EXTRACT:

# Do you do all the work yourself or sub it out?



## cueball707 (Jan 18, 2007)

I'm just wondering how most of you make your money. Do you do all the work for your remodels? (plumbing, paint, drywall, etc) Or do you just do certain portions of the project and sub the rest out? Or do you sub it all out?

Me personally , I do about 75 percent of the work and sub out about 25 percent. Lately, I have been subbing out all of the specialty work because we have been fairly busy (knock on wood!) 

I know of a few guys who sub everything out and they just manage the project. The companies seem fairly successful. Do any of you have experience doing business like this? Is it a realistic approach?


----------



## Tinstaafl (Jan 6, 2008)

Your question is relatively meaningless unless you define the typical scale of your projects. Do you do whole-house remodels, additions, or single-room workovers? Are you a one man band who subs out only the portions of the work you aren't comfortable with, or do you have a crew with several semi-specialists?

Generally, the larger the project, the more workable it is to sub out the individual skillset tasks.


----------



## cueball707 (Jan 18, 2007)

We are actually a two man show and between the two of us we can do just about everything.

GIVEN ENTRIES:
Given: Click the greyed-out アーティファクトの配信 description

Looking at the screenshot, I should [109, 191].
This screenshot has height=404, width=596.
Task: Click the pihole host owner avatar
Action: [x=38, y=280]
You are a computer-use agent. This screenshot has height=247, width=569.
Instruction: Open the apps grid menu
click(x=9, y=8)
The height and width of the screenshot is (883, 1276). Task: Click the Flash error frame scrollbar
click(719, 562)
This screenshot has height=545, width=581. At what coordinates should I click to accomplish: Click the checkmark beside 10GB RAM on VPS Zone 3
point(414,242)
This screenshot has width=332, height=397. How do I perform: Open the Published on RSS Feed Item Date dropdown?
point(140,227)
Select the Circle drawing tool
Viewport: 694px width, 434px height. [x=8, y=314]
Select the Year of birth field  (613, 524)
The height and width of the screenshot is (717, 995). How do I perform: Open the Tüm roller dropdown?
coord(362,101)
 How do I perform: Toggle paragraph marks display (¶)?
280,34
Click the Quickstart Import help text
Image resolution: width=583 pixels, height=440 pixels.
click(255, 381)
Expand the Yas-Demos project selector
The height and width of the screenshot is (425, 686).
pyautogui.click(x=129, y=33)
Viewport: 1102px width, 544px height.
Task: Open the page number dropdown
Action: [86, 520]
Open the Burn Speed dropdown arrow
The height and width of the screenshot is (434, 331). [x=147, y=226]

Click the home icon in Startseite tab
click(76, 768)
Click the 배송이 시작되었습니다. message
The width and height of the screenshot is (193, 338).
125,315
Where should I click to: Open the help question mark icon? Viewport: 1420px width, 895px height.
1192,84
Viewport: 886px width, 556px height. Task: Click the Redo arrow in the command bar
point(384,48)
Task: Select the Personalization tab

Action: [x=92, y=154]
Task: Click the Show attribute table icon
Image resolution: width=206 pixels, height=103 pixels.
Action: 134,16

INSTRUCTION:
Please print the forum thread on subbing out remodeling work in full, word for word.

TASK OUTPUT:
# Do you do all the work yourself or sub it out?



## cueball707 (Jan 18, 2007)

I'm just wondering how most of you make your money. Do you do all the work for your remodels? (plumbing, paint, drywall, etc) Or do you just do certain portions of the project and sub the rest out? Or do you sub it all out?

Me personally , I do about 75 percent of the work and sub out about 25 percent. Lately, I have been subbing out all of the specialty work because we have been fairly busy (knock on wood!) 

I know of a few guys who sub everything out and they just manage the project. The companies seem fairly successful. Do any of you have experience doing business like this? Is it a realistic approach?


----------



## Tinstaafl (Jan 6, 2008)

Your question is relatively meaningless unless you define the typical scale of your projects. Do you do whole-house remodels, additions, or single-room workovers? Are you a one man band who subs out only the portions of the work you aren't comfortable with, or do you have a crew with several semi-specialists?

Generally, the larger the project, the more workable it is to sub out the individual skillset tasks.


----------



## cueball707 (Jan 18, 2007)

We are actually a two man show and between the two of us we can do just about everything.